------ Records to process

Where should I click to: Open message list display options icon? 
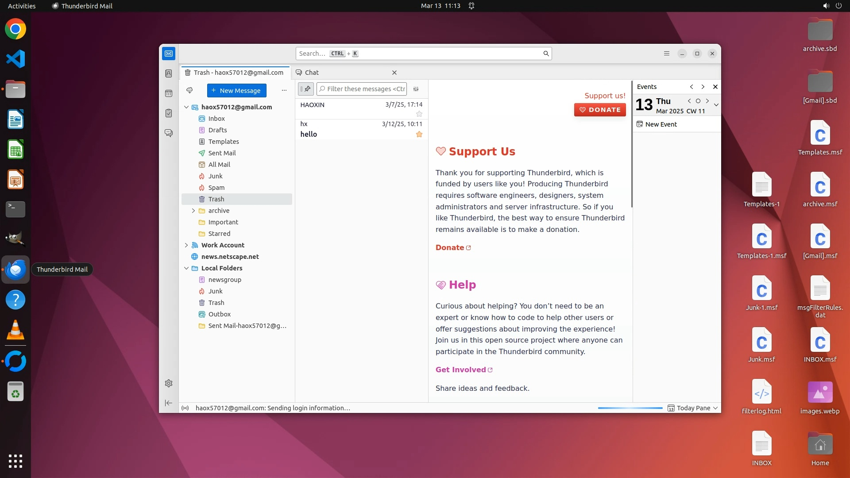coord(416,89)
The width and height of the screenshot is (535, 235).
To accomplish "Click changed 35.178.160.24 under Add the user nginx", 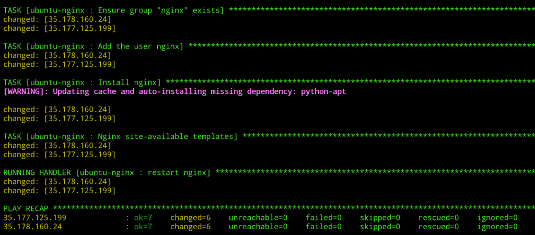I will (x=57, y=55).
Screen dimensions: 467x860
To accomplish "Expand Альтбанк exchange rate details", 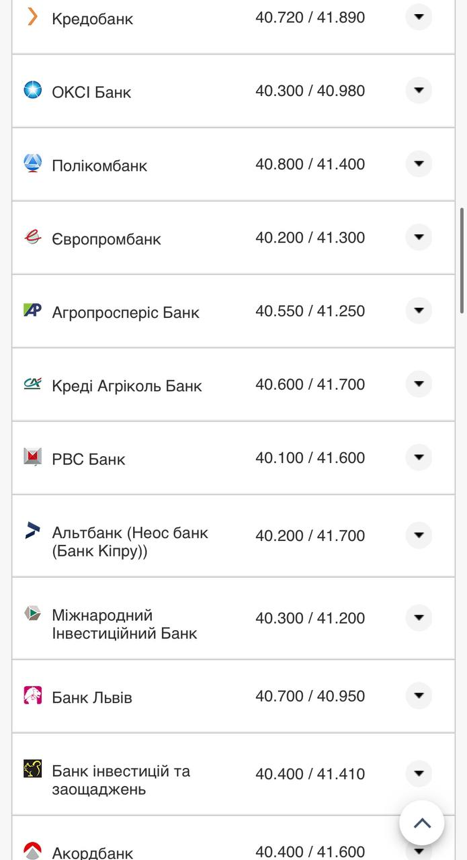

------------

▶ **Given instruction**
Convert the lines from the one containing "Screen dimensions: 467x860" through the last line, both included, into a JSON list of strings with one string per line. Leave the pictures out.

▶ **Solution for this problem**
[
  "Screen dimensions: 467x860",
  "To accomplish \"Expand Альтбанк exchange rate details\", "
]